*Problem description*. Write out the line that contains "Click the ATTACK knob", then every following line to the end of the records below, with no other lines and no changes.

*Records for processing*.
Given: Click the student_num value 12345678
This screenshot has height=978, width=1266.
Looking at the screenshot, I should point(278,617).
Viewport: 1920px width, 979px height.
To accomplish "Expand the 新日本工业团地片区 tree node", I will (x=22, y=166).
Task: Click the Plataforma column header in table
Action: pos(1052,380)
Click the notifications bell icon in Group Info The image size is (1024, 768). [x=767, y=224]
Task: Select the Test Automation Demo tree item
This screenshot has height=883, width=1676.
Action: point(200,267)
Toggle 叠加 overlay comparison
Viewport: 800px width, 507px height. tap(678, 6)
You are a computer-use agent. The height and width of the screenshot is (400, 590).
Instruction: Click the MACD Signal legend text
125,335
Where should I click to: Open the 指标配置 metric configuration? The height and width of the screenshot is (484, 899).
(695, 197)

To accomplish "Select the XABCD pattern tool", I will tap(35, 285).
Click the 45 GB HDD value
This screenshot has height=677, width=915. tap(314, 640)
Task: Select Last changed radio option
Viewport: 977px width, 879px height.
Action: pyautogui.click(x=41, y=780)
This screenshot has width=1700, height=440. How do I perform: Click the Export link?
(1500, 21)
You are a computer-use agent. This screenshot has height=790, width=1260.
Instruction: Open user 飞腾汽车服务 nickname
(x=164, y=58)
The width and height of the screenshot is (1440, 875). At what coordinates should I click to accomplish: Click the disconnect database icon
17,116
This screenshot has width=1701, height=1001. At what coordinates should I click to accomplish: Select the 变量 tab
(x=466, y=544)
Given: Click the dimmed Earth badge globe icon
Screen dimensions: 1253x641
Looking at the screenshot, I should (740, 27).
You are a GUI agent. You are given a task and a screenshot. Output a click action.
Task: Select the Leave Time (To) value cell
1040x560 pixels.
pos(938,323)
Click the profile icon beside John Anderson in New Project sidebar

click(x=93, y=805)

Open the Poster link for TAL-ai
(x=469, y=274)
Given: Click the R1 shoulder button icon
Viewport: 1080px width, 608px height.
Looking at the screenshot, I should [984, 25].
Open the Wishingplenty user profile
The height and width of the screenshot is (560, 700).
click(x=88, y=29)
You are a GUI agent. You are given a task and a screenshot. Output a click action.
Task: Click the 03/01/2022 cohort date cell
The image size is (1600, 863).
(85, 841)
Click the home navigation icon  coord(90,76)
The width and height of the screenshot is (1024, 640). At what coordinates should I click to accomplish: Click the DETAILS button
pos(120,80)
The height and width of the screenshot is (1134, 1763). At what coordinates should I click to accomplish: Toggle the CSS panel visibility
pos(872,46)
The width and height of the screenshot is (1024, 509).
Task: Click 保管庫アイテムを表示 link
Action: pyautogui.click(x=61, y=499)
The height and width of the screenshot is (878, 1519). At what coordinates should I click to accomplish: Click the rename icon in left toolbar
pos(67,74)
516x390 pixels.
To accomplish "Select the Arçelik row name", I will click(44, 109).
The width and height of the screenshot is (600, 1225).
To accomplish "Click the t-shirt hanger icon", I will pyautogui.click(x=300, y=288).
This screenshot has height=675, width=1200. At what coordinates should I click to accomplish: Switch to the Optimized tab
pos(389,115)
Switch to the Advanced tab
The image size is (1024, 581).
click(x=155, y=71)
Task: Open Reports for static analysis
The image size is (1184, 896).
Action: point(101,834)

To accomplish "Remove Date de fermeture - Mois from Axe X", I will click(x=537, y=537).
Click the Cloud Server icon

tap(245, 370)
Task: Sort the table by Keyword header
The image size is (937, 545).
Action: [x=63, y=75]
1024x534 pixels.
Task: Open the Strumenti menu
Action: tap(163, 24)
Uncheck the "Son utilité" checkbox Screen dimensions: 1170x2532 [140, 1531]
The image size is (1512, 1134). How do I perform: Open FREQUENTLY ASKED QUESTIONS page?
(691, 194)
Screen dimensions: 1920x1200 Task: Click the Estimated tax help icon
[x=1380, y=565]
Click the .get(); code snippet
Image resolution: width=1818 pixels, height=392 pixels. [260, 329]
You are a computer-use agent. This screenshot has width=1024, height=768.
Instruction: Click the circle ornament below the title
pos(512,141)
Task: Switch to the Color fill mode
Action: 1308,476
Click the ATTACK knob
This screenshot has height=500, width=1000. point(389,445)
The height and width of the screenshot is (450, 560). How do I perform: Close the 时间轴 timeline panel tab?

*Answer box*.
Click the ATTACK knob
This screenshot has height=500, width=1000. point(389,445)
The height and width of the screenshot is (450, 560). How do I perform: Close the 时间轴 timeline panel tab?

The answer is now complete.